My Grandfather, who died in 1960 was the patriarch of our family’s coffee consumption habits. In his house, sugar was the first thing you put in the cup, never the last. He would always use a giant light-blue soup-bowl sized cup and it would take three spoonfuls of sugar to coat the bottom of it the way he liked it. Next came the perfectly percolated, steaming hot Eight O’Clock brew poured from my grandmother’s old black and silver pot which had to be held with one of her mopeens to keep from getting second-degree burns during the pouring process.
The volume of the pour was critical. Nobody in my family ever drank their coffee black. In fact, we all drank it very light. But none of us ever used half&half or cream. Instead it was always whole milk, poured out of glass quart bottles, which Nobby Fryc the Milkman would place in the insulated tin milk box on my grandmother’s front porch every week.
Only my grandmother and aunt were ever allowed to pour the coffee. They both had this genetically imbedded measuring system in their right wrist joint that automatically stopped pouring when the coffee was exactly three-sixteenths of an inch from the rim of an adult’s cup and precisely double that space for the cups they would pour for the younger members of the family.
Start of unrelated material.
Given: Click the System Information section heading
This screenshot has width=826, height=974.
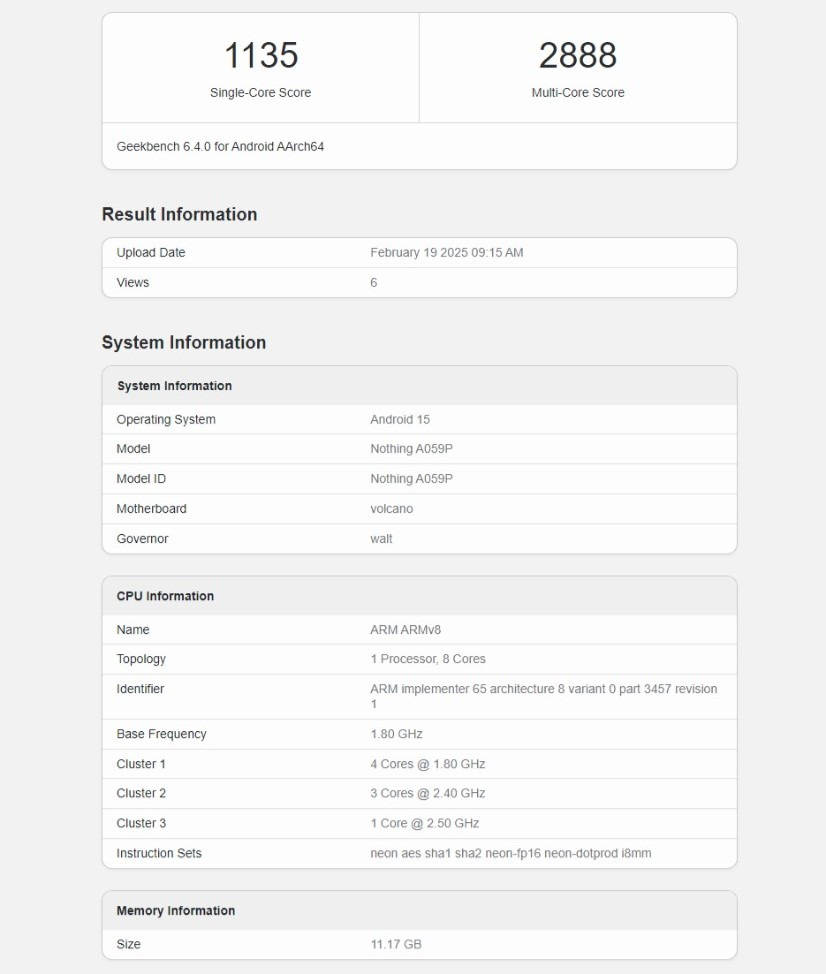Looking at the screenshot, I should pos(183,342).
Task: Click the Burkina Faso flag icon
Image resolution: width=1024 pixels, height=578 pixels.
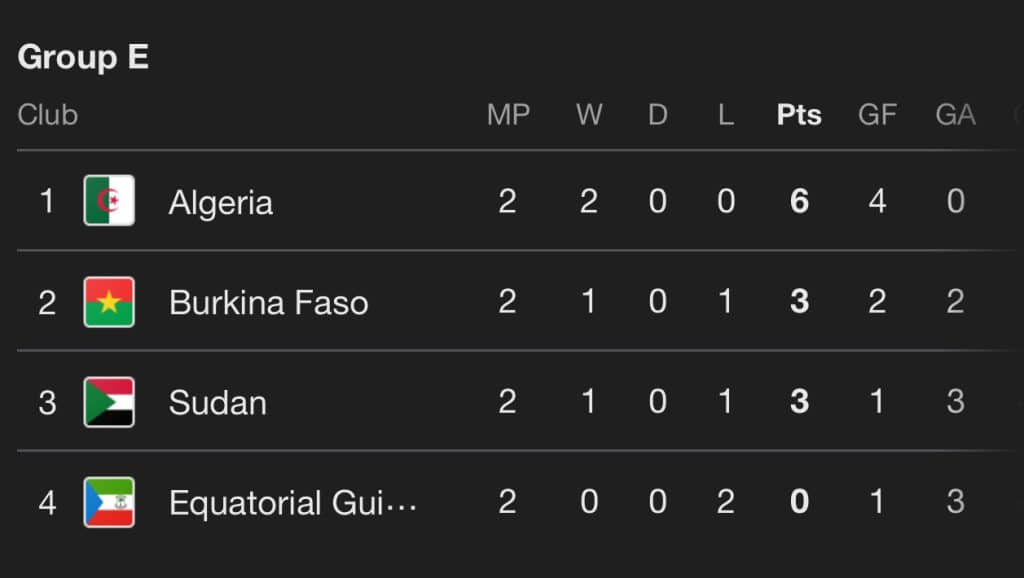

The remaining vacant space was then filled with Nobby’s milk leaving exactly enough liquid ripple room to permit the cup to be slid along the smooth porcelain-topped kitchen table (now stored in my basement) to where each family member was sitting without spilling a drop. That’s when the slurping began.
It was my grandfather who taught me everything I knew about the art of slurping coffee. Once your cup was placed in front of you, you did not pick it up. You grabbed the handle and bent your head down to the rim where you proceeded to breathe in hard through your mouth not sipping but instead suctioning the hot liquid in between your lips. You sucked enough coffee out of your cup so that you could pick it up without spilling any and take the first actual sip. The objective of the sipping was simple yet essential. You needed to consume enough of the coffee out of the cup to permit you to add the next ingredient without causing the dreaded overflow.
What other ingredient did my family members add to our coffee? There were actually several possibilities. Again, it was my grandfather who established the precedents. He’d put corn flakes into that big blue cup in the morning. He would submerge about ten Royal Lunch crackers in there at lunch time and those dimpled biscuits would absorb so much of the liquid it formed a pasty, heavily sweetened gruel. At night, for desert, he’d go with at least a half-dozen Sunshine Oatmeal cookies.
I personally never did the corn flake thing but I became a devoted aficionado of both the Royal Lunch Cracker and Sunshine Oatmeal Cookie coffee stews for much of my childhood. As I mentioned earlier, the trick was not to permit a drop of the coffee in your cup from going anywhere except inside your mouth. If, you miscalculated the level of vacant space necessary to get all your crackers or cookies into the cup without spillage you’d hear my Grandfather repeat his favorite line of condemnation for a poorly executed effort, which was “God darn ya!” But if you did it just right, you’d look up toward his spot at the head of the table and he’d have a little smile on his face and you’d hear his trademark “heh-heh-heh” expression of pride and approval.
How times have changed. If I ever poured any of my grandkids a cup of coffee, their parents would disown me and if I ever put three spoonfuls of sugar into anything they drank, their Mom’s would press charges. But I do intend to show them their great great grandmother’s sugar bowl and maybe even give them the Cinquanti-family slurp lesson. Heh-heh-heh!